04 – Nós condenamos as soluções adotadas pelo capital e pelas nações para amenizar os seus efeitos que buscam jogar sob a classe trabalhadora o ônus da crise: são 50 milhões de desempregados em todo o planeta, redução de direitos e benefícios, ampliação das jornadas de trabalho, flexibilização dos contratos de trabalho, soluções que ao nosso ver ampliam os efeitos deletérios da crise.

05 – Reconhecemos que o mundo está passando por rápida mudança em sua geopolítica, avançando para uma posição de multipolaridade rumo a uma nova ordem mundial. Reconhecemos que os países BRICS - liderando os países emergentes e em desenvolvimento - têm desempenhado papel ativo como motores do crescimento econômico e da prosperidade no sentido de reduzir os desequilíbrios no desenvolvimento econômico global e promovendo inclusão social.

06 – Destacamos a importância da integração regional soberana e solidária para o crescimento sustentável e o bem-estar dos povos, como modelo de desenvolvimento econômico, buscando ampliar o investimento no setor produtivo e na infraestrutura, bem como na educação, ciência e tecnologia, como forma de gerar mais e melhores empregos e salários.

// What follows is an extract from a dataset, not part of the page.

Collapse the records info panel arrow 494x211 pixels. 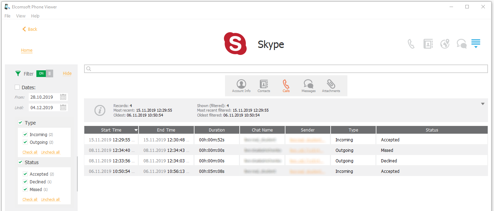pyautogui.click(x=483, y=104)
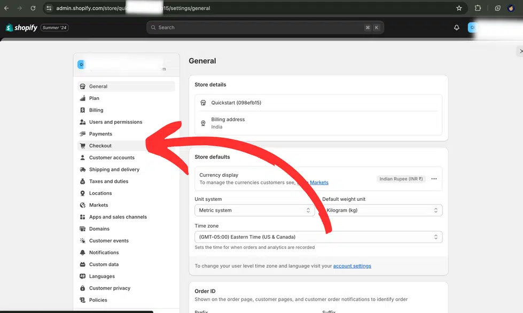Click the Markets link in Currency display
Viewport: 523px width, 313px height.
point(319,182)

07 – Concordamos com a visão de que os esforços para combater a pobreza, exclusão social e a desigualdade devem levar em conta as necessidades especiais dos países em desenvolvimento, especialmente os países menos desenvolvidos, pequenas ilhas e países africanos tendo como objetivos o desenvolvimento econômico e o desenvolvimento social, com a proteção social, o pleno emprego e a valorização do trabalho.

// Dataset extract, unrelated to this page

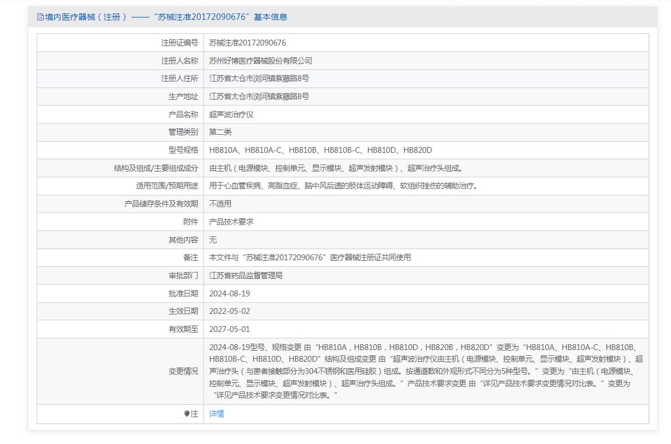Click the expiry date 2027-05-01
Image resolution: width=671 pixels, height=444 pixels.
click(230, 329)
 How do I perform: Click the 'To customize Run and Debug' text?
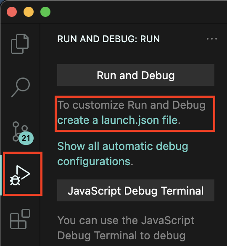131,105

08 – Vemos, com satisfação, que os objetivos contidos na Declaração de Nova Delhi, no que se refere à necessidade de aceleração do crescimento e desenvolvimento sustentável, em conjunto com a segurança alimentar e energética, encontram-se entre os desafios mais importantes da atualidade e são centrais para o tratamento do desenvolvimento econômico, erradicação da pobreza, combate a fome e desnutrição, bem como as medidas de criação de empregos necessários à melhoria dos níveis de vida.

09 – Compartilhamos da visão que a atual governança global foi concebida em circunstancia diversa do atual cenário exigindo reformulação justa e inclusiva das Economias Emergentes e dos Países em Desenvolvimento necessitando de transformações na governança global. Neste sentido apoiamos a exigência por uma nova arquitetura monetária e financeira internacional mais aperfeiçoada para garantir a manutenção da estabilidade e da integridade do sistema monetário e financeiro internacional; a reforma das Nações Unidas, bem como do seu Conselho de Segurança, para assegurar maior eficácia, eficiência e representatividade; e, a reforma da governança e das cotas do FMI.

10 – Neste sentido, instamos aos Chefes de Estado e de Governos a reconhecerem nosso Fórum Sindical - BRICS SINDICAL - como espaço institucional do BRICS, quando será possível formular propostas e compromissos relevantes para o atendimento dos princípios aqui expostos, em consonância com a Declaração de Sanya referente aos diálogos em torno da proteção social e do trabalho decente.

11 – Conclamamos também aos líderes de nossas nações a reconhecerem nossa conferência como parte integrante da programação oficial das Cúpulas Presidenciais. Manifestamos nosso interesse em ter o mesmo tratamento dispensado ao Fórum Empresarial.

12 – Por fim, solicitamos o agendamento oficial de uma reunião de nossos representantes com os Chefes e Governos de Estados para apresentação de nosso documento contendo uma Plataforma de Direitos e Benefícios da Classe Trabalhadora.

13 – Assumimos o compromisso de que nossa representação será a mais ampla, plural, democrática e inclusiva dos trabalhadores e trabalhadoras de nossas nações coincidindo com os princípios e objetivos desta cúpula.